[pbs-devel] [PATCH proxmox-backup 13/15] verify: factor out common parameters
Fabian Grünbichler
f.gruenbichler at proxmox.com
Mon Jan 25 14:42:58 CET 2021
all the verify methods pass along the following:
- task worker
- datastore
- corrupt and verified chunks
might as well pull that out into a common type, with the added bonus of
now having a single point for construction instead of copying the
default capacaties in three different modules..
Signed-off-by: Fabian Grünbichler <f.gruenbichler at proxmox.com>
---
src/api2/admin/datastore.rs | 17 +---
src/api2/backup/environment.rs | 10 +-
src/backup/verify.rs | 174 ++++++++++++++-------------------
src/server/verify_job.rs | 3 +-
4 files changed, 85 insertions(+), 119 deletions(-)

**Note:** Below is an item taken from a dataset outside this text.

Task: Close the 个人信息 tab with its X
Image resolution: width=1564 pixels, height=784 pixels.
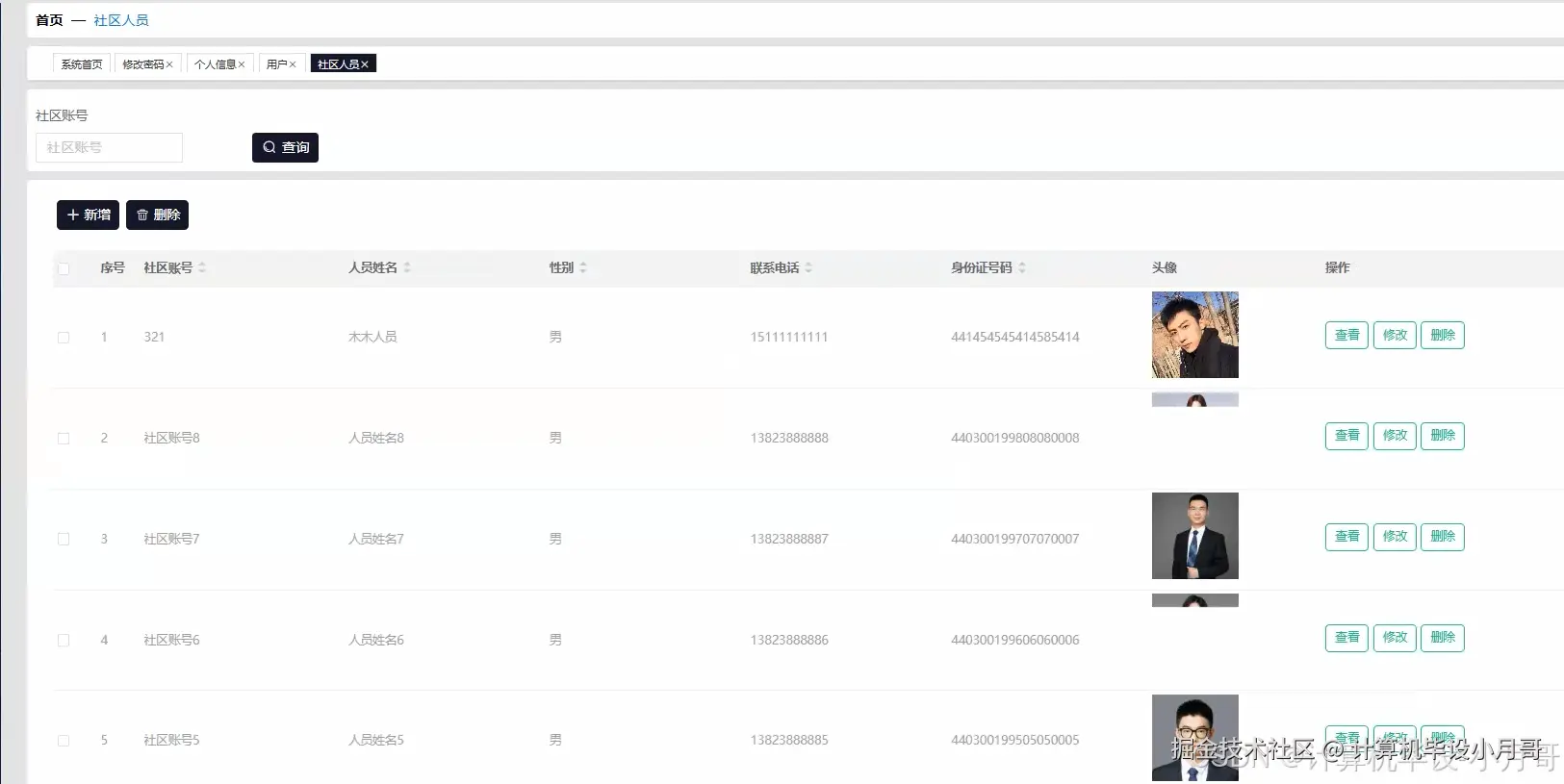Action: [242, 64]
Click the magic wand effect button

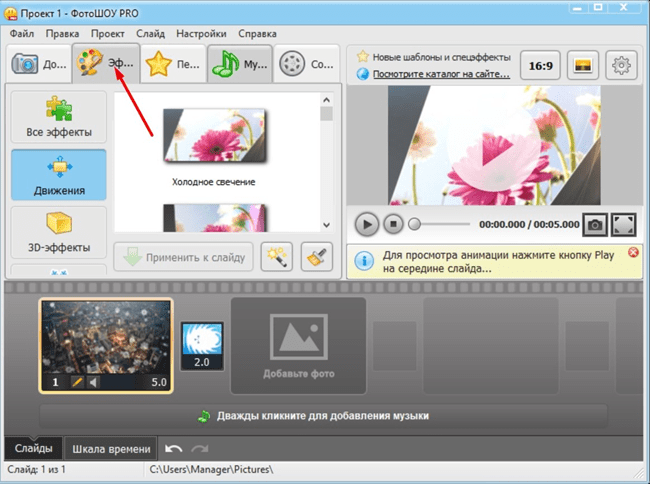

diff --git a/src/api2/admin/datastore.rs b/src/api2/admin/datastore.rs
index ba8f3417..3d5b6af6 100644
--- a/src/api2/admin/datastore.rs
+++ b/src/api2/admin/datastore.rs
@@ -3,7 +3,6 @@
use std::collections::HashSet;
use std::ffi::OsStr;
use std::os::unix::ffi::OsStrExt;
-use std::sync::{Arc, Mutex};
use std::path::{Path, PathBuf};
use std::pin::Pin;
@@ -672,17 +671,12 @@ pub fn verify(
auth_id.clone(),
to_stdout,
move |worker| {
- let verified_chunks = Arc::new(Mutex::new(HashSet::with_capacity(1024*16)));
- let corrupt_chunks = Arc::new(Mutex::new(HashSet::with_capacity(64)));
-
+ let verify_worker = crate::backup::VerifyWorker::new(worker.clone(), datastore);
let failed_dirs = if let Some(backup_dir) = backup_dir {
let mut res = Vec::new();
if !verify_backup_dir(
- datastore,
+ &verify_worker,
&backup_dir,
- verified_chunks,
- corrupt_chunks,
- worker.clone(),
worker.upid().clone(),
None,
)? {
@@ -691,12 +685,9 @@ pub fn verify(
res
} else if let Some(backup_group) = backup_group {
let failed_dirs = verify_backup_group(
- datastore,
+ &verify_worker,
&backup_group,
- verified_chunks,
- corrupt_chunks,
&mut StoreProgress::new(1),
- worker.clone(),
worker.upid(),
None,
)?;
@@ -711,7 +702,7 @@ pub fn verify(
None
};
- verify_all_backups(datastore, worker.clone(), worker.upid(), owner, None)?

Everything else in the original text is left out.